Muhtarlık aracılığıyla bir bildirimde bulunulmadığı gibi köy camisinden yasağın kalktığına ilişkin hiçbir anonsun yapılamadığını bildiren köylüler, heyetin ziyaretinden bir gün önce yani 20.09.2023 tarihinde güvenlik güçlerinin köyün yukarı tarafındaki bir bölgeye konuşlandıklarını aktarmışlardır. Bu nedenle köyden çıkarılan hayvanların geri getirilmesi konusunda ne yapacaklarını bilmeyen köylülerin bu konuda endişeli oldukları görülmüştür.

BOMBALAMA YAPILDI

Güvenlik güçlerinin köyden ayrılmadan önce, herhangi bir askeri hareketlilik olmamasına rağmen, birkaç gün boyunca silah sesi geldiği ve bombalama yapıldığı, seslerin rahatsız edici boyutta olduğu bilgisi görüşülen köylülerce heyete aktarılmıştır. Heyetin yerel kaynaklardan elde ettiği ve 20 Eylül tarihli yazılı soru önergesine de konu edinilen yangının söndüğü ancak yasağın kalkıp kalmadığı bilinmediğinden köylülerce yangın çıkan bölgeye henüz gidilmediği öğrenilmiştir. Köye misafirliğe gelen iki kişinin abluka ve yasak nedeniyle köyde mahsur kaldıkları ancak ikinci ziyaretin gerçekleştiği tarihte köyden ayrılabildikleri öğrenilmiştir.
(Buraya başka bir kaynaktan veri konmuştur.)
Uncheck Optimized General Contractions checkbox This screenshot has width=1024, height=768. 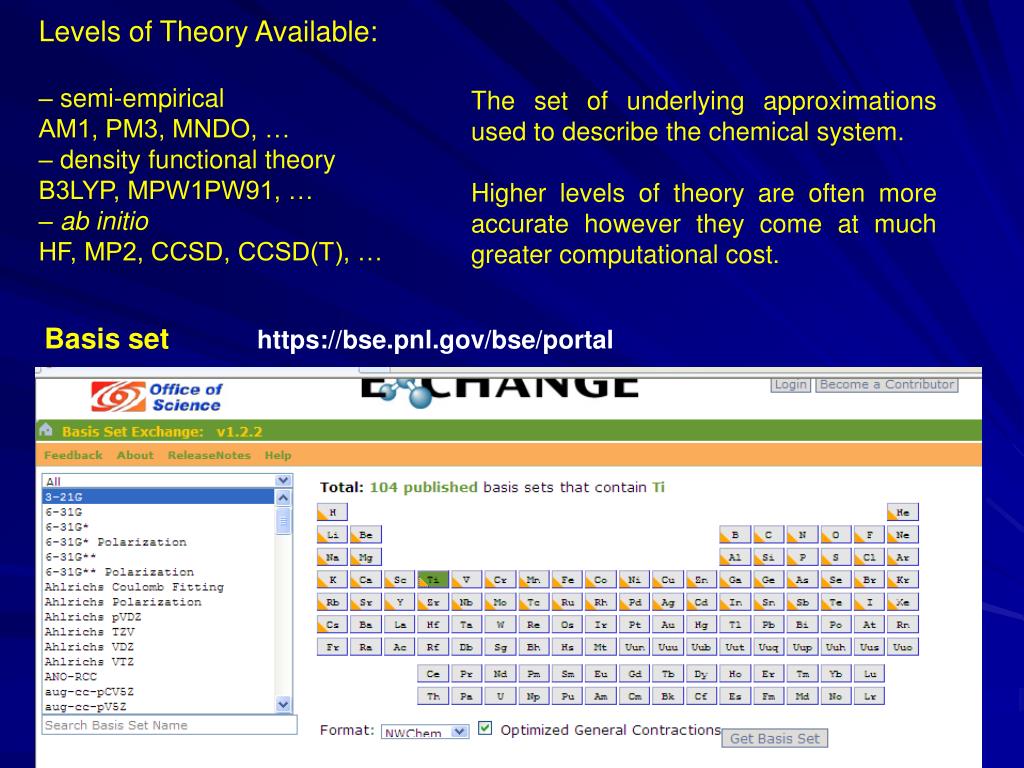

Yasağın kalkıp kalmadığını bilmeyen köy sakinlerinin köyde dolaşmadıkları, sakin görünen köyde tedirginliğin hâkim olduğu gözlemlenmiştir. Heyet, oturulan evlerden görece uzakta bulunan bağ ve bahçelerin bulunduğu ekili dikili alandaki sönmüş yangın bölgesini ve sulamanın yapılamaması nedeniyle zarar gören ekili dikili alanı uzaktan fotoğraflayarak kayıt altına almış, sulama ve üretim faaliyetlerinin başlamadığını gözlemlemiştir. Heyet, ziyaret sonrasında Şırnak Valiliği ile yapmak istediği görüşmeden sonuç alınamadı."

Raporun sonuç kısmında ise şöyle denildi:

'Geçici Özel Güvenlik Bölgesi' ilanı uygulamalarına derhal son verilmelidir. TBMM İnsan Hakları Komisyonu, Bana (Ormaniçi) köyünde yaşanan olayları derhal gündemine alarak Geçici Özel Güvenlik Bölgesi ilanları sonucu yaşanan hak ihlalleri konusunda kapsamlı bir çalışma yürütmelidir.

Hak örgütleri başta olmak üzere, konu ile ilgili sivil toplum örgütleri ve hukuk örgütleri Bana (Ormaniçi) köyüne bir ziyaret gerçekleştirmelidir. Başta çocuklar olmak üzere baskı altına alınan köylülere her türlü desteğin sunulması, oluşan maddi zararların karşılanması gerekmektedir.”